Task statement:
Your answer must be the lines from the one containing "The width and" through the last line of the records below, copied exactly, with the pictures left out.

Extracted records:
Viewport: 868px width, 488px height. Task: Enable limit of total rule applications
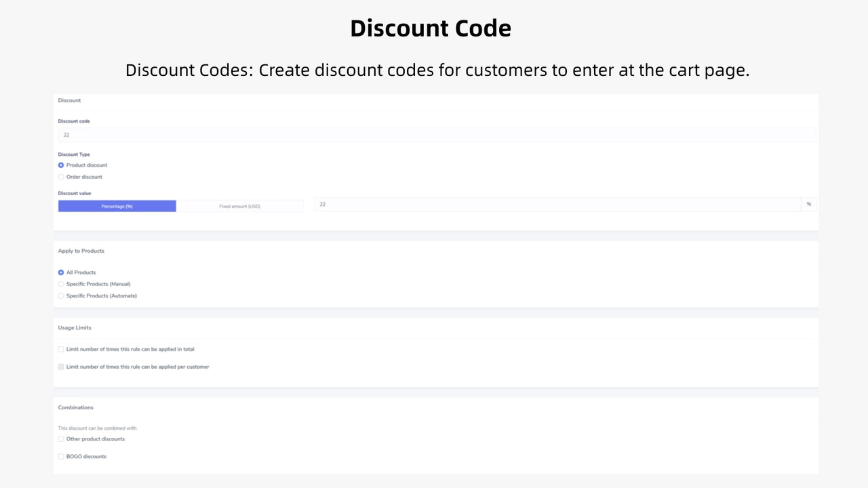click(x=61, y=349)
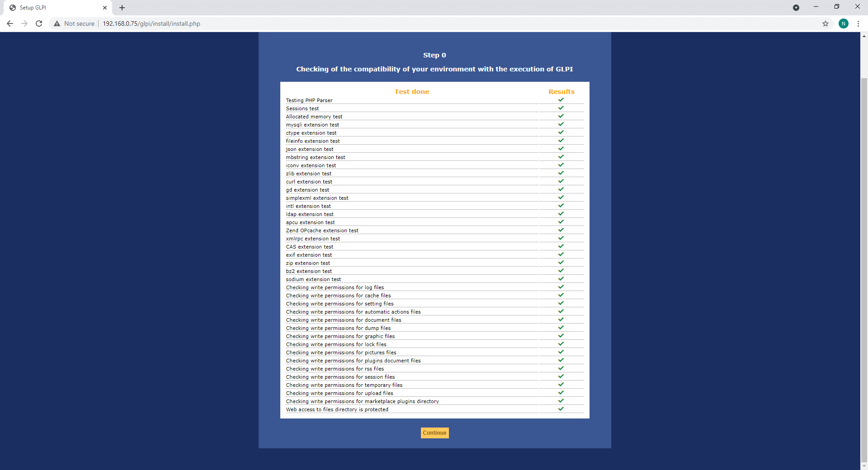Click checkmark for Web access protected
868x470 pixels.
click(561, 409)
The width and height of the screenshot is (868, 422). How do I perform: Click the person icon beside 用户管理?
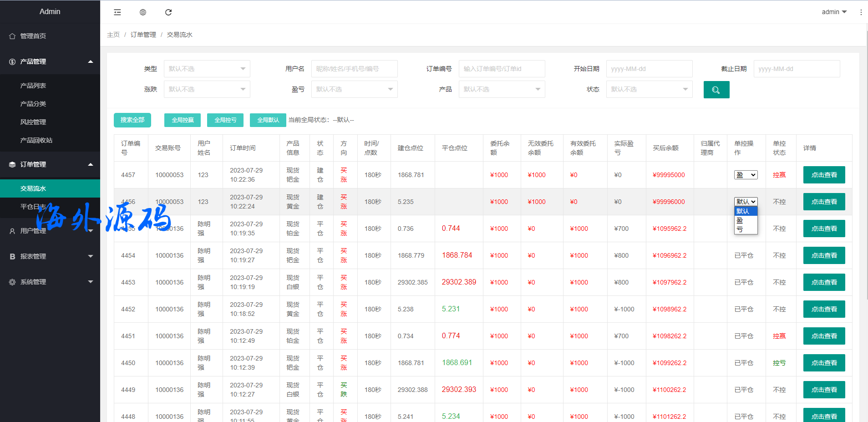point(12,231)
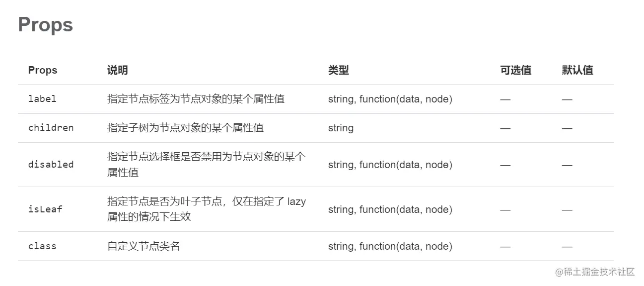
Task: Click the 默认值 column header
Action: [577, 70]
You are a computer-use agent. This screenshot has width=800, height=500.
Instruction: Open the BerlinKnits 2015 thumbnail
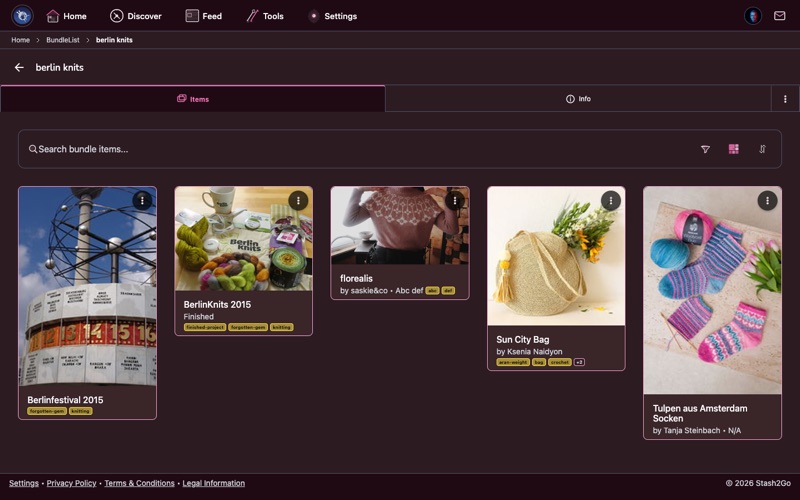(243, 238)
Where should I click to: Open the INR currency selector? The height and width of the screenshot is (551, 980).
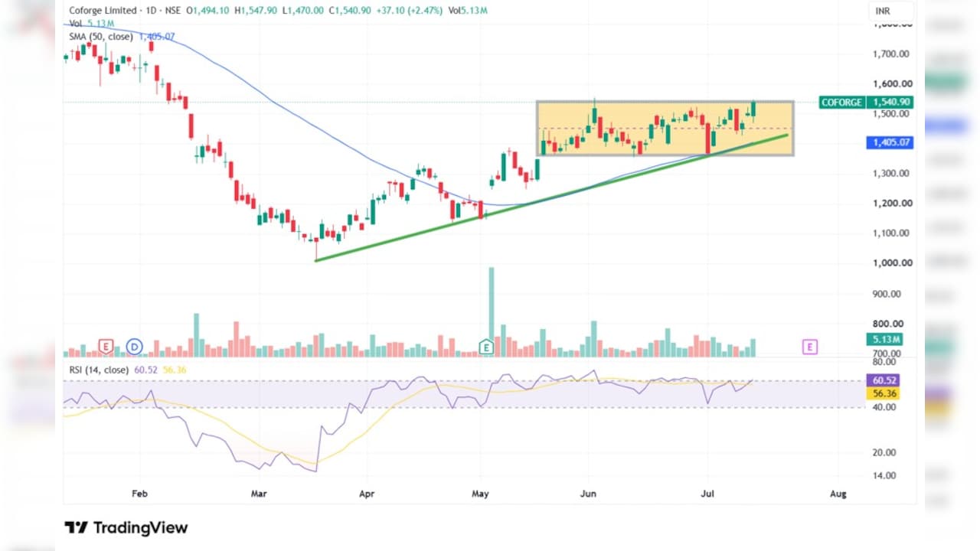(x=891, y=11)
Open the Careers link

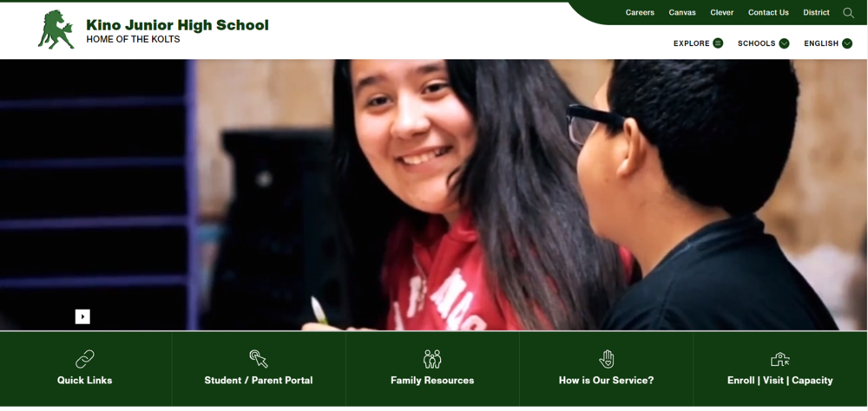640,12
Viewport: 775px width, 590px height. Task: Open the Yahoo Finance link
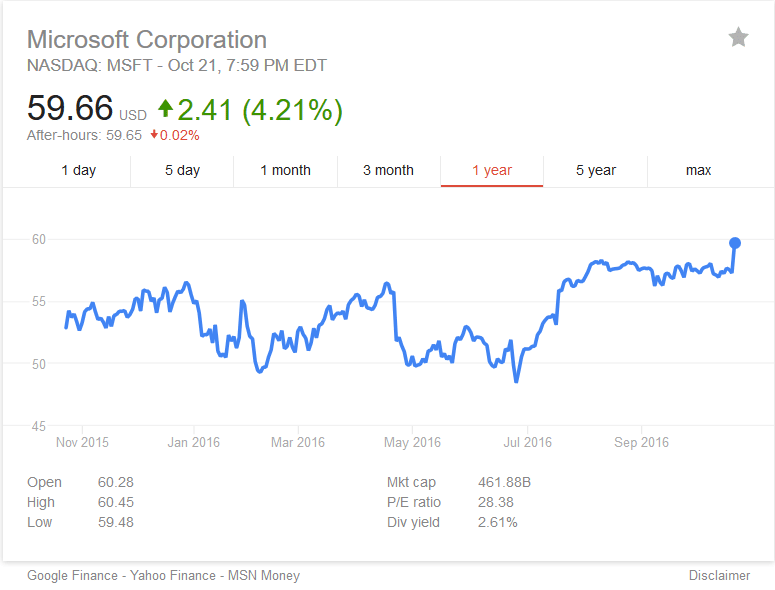[x=173, y=576]

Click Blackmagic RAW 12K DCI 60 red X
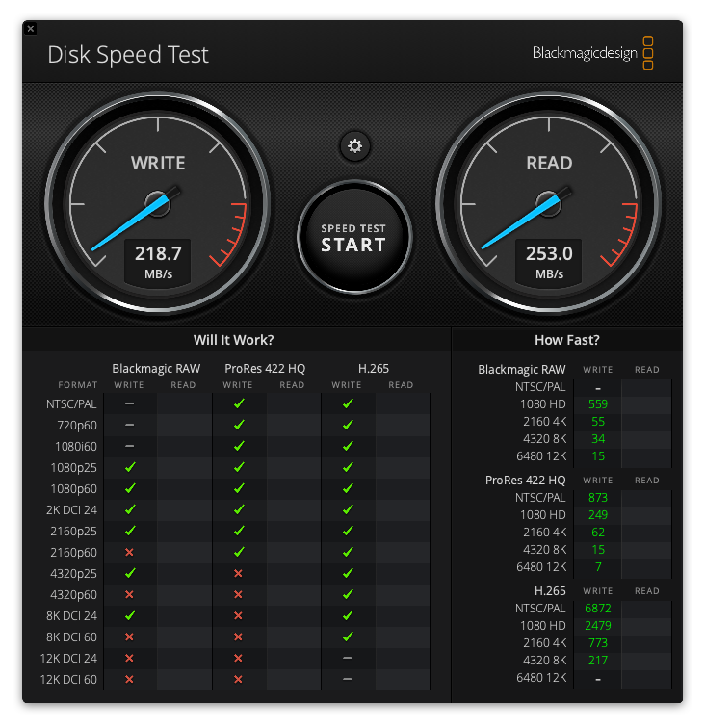click(129, 679)

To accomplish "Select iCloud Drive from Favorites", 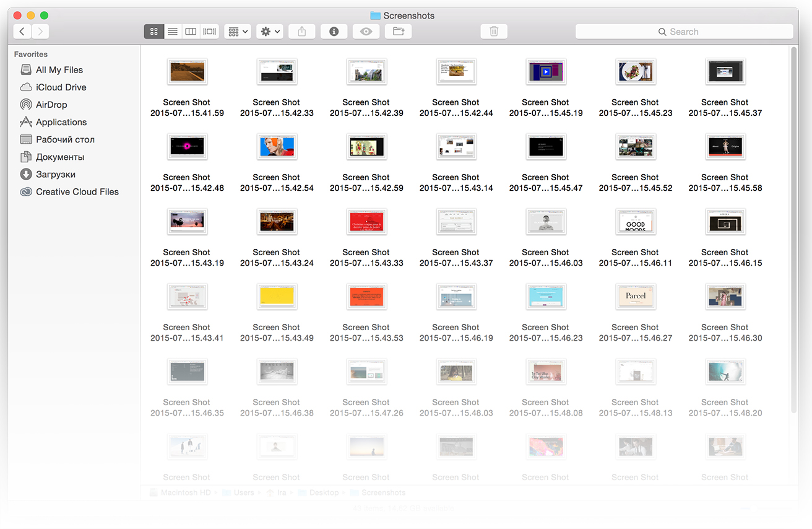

Output of the exercise:
The width and height of the screenshot is (868, 422). How do I perform: Click the person icon beside 用户管理?
point(12,231)
Task: Click the 默认值 column header
Action: [577, 70]
You are a computer-use agent. This screenshot has width=800, height=500.
Instruction: Open the BerlinKnits 2015 thumbnail
(243, 238)
Where should I click to: Open the INR currency selector? The height and width of the screenshot is (551, 980).
(x=891, y=11)
Open the Careers link

640,12
Viewport: 775px width, 590px height. Task: Open the Yahoo Finance link
[x=173, y=576]

Click Blackmagic RAW 12K DCI 60 red X
click(129, 679)

To accomplish "Select iCloud Drive from Favorites", 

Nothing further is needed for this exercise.